INSTRUCTIONS FOR THE TASK :: Keeping every word the same, return the listing from its first line until the line holding "The height and width of the screenshot is (259, 560)." has been returned as well.

_ _ _ _ _ _ _

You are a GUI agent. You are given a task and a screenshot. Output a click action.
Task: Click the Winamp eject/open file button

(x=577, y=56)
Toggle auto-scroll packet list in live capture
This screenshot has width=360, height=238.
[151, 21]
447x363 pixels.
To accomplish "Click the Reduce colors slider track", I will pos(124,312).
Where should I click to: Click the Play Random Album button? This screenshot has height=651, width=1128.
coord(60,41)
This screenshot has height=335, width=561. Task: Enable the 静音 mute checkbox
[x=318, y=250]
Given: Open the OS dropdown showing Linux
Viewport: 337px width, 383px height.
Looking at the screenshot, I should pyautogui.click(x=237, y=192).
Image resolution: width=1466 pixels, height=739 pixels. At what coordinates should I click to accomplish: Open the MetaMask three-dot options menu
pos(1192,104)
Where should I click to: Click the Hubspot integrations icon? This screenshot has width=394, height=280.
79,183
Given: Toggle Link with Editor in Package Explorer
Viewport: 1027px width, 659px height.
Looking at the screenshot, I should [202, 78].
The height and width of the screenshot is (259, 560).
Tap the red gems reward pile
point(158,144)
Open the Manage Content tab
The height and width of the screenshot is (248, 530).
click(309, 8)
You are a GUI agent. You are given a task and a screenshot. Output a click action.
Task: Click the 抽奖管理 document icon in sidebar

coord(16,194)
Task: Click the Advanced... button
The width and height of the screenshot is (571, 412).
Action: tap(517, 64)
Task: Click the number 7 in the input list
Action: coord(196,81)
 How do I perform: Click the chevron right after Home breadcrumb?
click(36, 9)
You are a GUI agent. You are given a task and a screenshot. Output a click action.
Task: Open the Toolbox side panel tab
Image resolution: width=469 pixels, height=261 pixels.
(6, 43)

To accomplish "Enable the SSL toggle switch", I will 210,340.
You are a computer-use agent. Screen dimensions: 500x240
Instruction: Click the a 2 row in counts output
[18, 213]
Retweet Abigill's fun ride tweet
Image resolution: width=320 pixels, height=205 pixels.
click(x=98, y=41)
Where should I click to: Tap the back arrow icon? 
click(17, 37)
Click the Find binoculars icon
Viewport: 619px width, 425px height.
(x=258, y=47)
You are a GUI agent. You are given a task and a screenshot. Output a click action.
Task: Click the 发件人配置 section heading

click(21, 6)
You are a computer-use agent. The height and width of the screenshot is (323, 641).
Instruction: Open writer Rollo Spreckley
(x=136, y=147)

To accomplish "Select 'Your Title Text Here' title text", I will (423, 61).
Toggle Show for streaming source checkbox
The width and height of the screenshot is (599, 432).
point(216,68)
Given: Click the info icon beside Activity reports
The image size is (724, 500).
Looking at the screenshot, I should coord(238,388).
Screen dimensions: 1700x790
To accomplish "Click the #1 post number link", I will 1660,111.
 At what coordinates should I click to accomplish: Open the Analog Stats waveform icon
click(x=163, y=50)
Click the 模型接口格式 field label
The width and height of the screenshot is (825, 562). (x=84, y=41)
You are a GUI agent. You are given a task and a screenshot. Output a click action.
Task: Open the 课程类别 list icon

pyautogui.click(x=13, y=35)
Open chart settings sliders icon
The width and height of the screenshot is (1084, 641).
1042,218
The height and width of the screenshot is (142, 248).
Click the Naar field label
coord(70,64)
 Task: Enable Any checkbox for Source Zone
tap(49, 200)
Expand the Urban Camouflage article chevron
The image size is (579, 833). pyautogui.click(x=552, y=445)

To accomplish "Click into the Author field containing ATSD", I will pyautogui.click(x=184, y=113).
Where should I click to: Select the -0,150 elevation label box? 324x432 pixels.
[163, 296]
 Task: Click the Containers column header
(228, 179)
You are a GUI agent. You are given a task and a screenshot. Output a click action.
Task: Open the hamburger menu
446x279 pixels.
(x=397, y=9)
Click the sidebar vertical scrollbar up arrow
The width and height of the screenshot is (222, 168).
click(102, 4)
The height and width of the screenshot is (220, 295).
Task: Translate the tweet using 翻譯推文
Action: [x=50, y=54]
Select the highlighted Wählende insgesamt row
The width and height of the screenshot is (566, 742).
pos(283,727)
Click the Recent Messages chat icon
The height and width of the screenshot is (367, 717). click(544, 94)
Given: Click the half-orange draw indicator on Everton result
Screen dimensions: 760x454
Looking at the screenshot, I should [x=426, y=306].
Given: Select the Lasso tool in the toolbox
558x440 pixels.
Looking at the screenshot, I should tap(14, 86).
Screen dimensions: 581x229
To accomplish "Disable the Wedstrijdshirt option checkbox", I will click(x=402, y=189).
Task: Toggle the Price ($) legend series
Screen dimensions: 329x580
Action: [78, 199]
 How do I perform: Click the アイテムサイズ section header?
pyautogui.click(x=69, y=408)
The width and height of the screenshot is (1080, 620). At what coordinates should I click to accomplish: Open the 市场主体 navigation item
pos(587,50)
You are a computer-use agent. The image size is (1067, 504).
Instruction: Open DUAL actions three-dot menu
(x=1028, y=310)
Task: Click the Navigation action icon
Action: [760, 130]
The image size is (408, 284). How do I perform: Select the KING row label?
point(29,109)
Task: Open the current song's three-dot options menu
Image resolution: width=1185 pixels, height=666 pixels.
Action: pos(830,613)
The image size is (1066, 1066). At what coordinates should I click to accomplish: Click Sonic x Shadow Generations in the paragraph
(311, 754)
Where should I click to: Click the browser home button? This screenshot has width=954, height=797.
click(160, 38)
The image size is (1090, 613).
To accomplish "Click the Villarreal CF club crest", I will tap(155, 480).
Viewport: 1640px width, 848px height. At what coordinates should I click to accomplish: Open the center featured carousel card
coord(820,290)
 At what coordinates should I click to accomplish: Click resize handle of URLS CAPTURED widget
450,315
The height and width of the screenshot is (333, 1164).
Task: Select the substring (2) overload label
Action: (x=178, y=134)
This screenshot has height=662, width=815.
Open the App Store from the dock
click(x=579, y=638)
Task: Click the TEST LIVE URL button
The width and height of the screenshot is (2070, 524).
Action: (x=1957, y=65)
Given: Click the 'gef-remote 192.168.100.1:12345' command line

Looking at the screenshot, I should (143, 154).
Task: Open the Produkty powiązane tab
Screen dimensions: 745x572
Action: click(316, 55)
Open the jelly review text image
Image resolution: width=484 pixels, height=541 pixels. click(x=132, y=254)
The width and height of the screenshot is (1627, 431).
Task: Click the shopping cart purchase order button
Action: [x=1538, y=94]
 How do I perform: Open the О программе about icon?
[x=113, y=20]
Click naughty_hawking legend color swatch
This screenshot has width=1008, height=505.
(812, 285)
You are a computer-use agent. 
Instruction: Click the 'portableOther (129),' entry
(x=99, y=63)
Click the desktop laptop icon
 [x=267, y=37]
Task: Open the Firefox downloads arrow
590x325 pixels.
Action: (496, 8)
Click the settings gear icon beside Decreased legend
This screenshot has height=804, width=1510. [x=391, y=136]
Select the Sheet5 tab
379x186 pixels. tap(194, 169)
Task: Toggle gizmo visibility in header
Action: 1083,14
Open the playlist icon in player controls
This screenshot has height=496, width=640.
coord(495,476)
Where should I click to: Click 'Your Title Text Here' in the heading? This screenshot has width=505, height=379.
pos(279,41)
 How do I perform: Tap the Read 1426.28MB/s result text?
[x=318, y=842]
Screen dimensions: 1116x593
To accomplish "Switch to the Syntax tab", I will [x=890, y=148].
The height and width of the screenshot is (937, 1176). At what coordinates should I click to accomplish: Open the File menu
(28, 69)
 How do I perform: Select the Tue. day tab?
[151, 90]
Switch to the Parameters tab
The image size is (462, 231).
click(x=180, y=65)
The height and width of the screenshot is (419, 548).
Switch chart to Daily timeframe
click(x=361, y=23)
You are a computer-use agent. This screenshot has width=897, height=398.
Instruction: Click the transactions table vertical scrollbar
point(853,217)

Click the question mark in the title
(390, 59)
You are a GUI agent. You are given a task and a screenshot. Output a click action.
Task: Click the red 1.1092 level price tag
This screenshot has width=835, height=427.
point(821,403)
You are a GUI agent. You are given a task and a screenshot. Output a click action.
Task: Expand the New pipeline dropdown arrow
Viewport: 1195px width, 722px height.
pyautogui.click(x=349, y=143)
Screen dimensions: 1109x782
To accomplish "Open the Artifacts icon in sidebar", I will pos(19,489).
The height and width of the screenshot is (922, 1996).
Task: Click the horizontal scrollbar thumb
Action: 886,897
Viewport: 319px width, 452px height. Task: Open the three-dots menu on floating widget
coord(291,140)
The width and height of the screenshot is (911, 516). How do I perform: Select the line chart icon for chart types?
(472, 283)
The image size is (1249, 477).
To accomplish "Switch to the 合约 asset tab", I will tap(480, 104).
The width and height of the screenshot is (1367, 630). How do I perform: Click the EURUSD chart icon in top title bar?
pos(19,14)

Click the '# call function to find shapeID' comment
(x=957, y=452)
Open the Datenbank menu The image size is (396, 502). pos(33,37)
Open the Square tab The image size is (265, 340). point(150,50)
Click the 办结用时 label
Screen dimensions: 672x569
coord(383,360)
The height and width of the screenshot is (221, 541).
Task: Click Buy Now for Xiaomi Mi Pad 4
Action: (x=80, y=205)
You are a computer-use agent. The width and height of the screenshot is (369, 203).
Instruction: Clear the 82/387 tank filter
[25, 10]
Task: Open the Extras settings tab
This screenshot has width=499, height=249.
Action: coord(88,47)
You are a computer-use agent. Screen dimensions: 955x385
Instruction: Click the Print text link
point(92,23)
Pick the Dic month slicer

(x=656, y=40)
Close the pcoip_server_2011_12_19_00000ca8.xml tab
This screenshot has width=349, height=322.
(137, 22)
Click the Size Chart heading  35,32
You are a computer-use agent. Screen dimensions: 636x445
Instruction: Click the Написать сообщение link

_ _ _ _ _ _ _

RESPONSE ::
You are a GUI agent. You are given a task and a screenshot. Output a click action.
Task: Click the Winamp eject/open file button

(x=577, y=56)
Toggle auto-scroll packet list in live capture
This screenshot has width=360, height=238.
[151, 21]
447x363 pixels.
To accomplish "Click the Reduce colors slider track", I will pos(124,312).
Where should I click to: Click the Play Random Album button? This screenshot has height=651, width=1128.
coord(60,41)
This screenshot has height=335, width=561. Task: Enable the 静音 mute checkbox
[x=318, y=250]
Given: Open the OS dropdown showing Linux
Viewport: 337px width, 383px height.
Looking at the screenshot, I should pyautogui.click(x=237, y=192).
Image resolution: width=1466 pixels, height=739 pixels. At what coordinates should I click to accomplish: Open the MetaMask three-dot options menu
pos(1192,104)
Where should I click to: Click the Hubspot integrations icon? This screenshot has width=394, height=280.
79,183
Given: Toggle Link with Editor in Package Explorer
Viewport: 1027px width, 659px height.
Looking at the screenshot, I should [202, 78].
The height and width of the screenshot is (259, 560).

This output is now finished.